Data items
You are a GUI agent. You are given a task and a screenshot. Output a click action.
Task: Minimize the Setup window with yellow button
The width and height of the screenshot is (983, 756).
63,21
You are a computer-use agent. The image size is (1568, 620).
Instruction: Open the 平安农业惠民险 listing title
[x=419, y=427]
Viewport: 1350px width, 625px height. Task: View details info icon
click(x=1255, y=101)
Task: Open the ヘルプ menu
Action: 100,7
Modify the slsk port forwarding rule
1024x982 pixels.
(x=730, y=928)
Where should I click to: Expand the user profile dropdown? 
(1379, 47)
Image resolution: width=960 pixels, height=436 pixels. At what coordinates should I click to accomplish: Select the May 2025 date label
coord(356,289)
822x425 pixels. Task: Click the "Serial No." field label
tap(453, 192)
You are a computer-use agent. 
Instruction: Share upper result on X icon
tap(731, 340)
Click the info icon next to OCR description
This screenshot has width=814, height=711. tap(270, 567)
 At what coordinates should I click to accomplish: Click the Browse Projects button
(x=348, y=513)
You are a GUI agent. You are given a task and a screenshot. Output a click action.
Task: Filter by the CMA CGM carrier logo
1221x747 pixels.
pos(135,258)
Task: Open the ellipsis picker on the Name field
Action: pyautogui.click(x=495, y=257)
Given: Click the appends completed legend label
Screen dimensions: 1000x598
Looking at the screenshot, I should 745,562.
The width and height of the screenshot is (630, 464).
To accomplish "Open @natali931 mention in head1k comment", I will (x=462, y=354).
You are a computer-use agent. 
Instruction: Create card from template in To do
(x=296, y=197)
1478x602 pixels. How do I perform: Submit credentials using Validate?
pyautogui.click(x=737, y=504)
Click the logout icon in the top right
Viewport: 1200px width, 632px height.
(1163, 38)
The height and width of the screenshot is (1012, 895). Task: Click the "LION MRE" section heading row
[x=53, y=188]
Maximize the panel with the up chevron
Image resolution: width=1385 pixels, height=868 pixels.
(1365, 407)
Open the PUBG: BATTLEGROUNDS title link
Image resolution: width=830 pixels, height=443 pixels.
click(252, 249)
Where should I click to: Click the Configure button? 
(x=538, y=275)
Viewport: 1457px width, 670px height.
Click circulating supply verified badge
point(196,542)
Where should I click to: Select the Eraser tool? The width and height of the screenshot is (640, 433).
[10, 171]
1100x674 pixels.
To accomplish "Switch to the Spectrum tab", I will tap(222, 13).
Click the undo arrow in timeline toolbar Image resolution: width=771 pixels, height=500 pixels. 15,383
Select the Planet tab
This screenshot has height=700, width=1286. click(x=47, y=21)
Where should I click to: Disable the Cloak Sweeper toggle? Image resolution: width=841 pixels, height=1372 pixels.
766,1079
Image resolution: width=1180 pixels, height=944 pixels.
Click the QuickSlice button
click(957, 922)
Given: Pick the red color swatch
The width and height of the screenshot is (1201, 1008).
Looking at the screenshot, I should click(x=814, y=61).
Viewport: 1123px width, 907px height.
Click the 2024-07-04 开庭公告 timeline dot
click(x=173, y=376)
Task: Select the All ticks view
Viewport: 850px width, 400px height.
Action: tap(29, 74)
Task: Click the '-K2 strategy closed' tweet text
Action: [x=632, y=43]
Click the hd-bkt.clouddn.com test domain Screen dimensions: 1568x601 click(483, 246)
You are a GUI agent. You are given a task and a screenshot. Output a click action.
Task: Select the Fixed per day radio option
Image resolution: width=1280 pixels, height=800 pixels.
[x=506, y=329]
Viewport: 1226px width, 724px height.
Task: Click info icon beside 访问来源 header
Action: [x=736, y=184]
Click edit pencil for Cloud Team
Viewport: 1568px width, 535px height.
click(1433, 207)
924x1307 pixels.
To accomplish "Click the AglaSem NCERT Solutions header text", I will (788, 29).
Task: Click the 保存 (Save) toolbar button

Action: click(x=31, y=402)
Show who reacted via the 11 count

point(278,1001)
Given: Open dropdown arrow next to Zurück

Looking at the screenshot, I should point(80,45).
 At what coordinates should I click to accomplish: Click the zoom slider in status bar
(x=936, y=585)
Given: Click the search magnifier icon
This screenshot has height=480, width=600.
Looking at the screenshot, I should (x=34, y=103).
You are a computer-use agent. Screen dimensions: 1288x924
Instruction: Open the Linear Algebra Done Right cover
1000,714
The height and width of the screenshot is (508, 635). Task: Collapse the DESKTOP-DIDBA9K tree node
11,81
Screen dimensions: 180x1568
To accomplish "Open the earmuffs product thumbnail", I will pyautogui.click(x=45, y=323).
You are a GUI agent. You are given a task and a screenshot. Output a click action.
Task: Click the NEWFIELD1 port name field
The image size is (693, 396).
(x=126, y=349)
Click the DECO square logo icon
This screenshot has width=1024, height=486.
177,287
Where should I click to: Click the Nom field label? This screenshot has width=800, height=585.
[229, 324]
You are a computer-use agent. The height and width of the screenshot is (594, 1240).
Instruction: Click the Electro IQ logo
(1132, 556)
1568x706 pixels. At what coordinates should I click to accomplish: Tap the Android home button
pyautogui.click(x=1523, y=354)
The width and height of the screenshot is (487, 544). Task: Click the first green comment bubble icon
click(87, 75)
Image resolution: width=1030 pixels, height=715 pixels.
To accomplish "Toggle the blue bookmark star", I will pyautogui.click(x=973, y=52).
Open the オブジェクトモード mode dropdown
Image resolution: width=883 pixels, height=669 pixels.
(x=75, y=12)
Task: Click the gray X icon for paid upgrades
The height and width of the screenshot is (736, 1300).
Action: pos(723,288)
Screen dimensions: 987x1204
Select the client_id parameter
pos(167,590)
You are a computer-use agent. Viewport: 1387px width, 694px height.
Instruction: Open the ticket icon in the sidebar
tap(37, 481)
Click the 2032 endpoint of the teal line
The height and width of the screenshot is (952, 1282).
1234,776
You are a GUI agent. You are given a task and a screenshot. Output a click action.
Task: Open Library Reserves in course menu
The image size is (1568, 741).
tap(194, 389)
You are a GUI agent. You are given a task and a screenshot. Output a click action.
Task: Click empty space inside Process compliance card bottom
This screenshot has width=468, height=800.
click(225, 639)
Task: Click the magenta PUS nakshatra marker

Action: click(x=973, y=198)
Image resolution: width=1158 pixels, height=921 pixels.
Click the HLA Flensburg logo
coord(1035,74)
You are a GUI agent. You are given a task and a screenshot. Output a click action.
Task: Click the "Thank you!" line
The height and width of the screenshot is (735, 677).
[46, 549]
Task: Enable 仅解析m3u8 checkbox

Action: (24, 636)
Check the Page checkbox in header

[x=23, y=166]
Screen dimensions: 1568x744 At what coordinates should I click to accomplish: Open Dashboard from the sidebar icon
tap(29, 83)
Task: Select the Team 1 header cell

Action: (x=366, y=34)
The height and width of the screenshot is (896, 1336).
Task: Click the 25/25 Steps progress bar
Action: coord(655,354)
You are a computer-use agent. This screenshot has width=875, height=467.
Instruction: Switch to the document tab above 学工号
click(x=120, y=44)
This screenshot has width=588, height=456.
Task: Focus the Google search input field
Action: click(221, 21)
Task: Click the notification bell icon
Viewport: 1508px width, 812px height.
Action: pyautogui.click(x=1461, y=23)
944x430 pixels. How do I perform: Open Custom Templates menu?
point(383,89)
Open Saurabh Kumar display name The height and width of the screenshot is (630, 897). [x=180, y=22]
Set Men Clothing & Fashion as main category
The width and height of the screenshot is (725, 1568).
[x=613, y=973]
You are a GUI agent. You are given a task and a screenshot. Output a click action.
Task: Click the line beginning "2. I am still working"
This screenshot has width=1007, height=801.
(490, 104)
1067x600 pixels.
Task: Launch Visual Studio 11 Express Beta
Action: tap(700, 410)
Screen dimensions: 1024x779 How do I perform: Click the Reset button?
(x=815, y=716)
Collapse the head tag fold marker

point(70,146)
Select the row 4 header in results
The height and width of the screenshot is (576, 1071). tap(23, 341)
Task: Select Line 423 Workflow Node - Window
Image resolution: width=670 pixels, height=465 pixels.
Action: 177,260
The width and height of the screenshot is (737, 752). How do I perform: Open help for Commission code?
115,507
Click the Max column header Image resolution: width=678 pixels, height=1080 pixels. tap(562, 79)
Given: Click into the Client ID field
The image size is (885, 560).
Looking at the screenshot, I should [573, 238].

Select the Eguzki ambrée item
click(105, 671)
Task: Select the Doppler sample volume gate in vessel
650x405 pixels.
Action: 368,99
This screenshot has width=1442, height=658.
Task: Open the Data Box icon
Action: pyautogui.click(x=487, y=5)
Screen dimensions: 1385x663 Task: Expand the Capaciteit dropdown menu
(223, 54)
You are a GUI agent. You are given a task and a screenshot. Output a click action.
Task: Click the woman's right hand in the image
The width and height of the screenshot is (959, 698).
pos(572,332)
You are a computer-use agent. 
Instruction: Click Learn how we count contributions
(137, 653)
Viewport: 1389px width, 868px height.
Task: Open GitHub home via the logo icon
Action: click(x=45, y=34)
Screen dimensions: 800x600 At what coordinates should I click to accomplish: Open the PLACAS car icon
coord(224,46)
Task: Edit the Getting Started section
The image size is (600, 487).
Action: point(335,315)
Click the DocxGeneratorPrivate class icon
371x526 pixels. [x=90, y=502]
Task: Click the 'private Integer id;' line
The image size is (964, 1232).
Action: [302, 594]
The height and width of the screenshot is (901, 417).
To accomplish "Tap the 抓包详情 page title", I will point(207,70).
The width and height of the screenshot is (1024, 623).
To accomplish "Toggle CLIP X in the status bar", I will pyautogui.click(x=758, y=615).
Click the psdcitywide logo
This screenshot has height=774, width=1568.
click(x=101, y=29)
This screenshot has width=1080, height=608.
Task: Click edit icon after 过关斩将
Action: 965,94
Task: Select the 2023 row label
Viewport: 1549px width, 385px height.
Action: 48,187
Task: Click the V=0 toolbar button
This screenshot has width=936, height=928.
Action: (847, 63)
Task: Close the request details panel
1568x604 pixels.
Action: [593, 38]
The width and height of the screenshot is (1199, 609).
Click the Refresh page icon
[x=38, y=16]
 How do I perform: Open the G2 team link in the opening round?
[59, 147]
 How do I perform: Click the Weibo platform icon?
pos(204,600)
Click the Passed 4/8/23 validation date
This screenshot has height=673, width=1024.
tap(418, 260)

• _TASK DESCRIPTION_: Check each line of the data for "computer". Copy the lines where it turns up.

• _EXERCISE ANSWER_:
You are a computer-use agent. The image size is (1568, 620).
You are a computer-use agent. 
You are a computer-use agent. 
You are a computer-use agent. Screen dimensions: 1288x924
You are a computer-use agent. The height and width of the screenshot is (594, 1240).
You are a computer-use agent. Viewport: 1387px width, 694px height.
You are a computer-use agent. This screenshot has width=875, height=467.
You are a computer-use agent. 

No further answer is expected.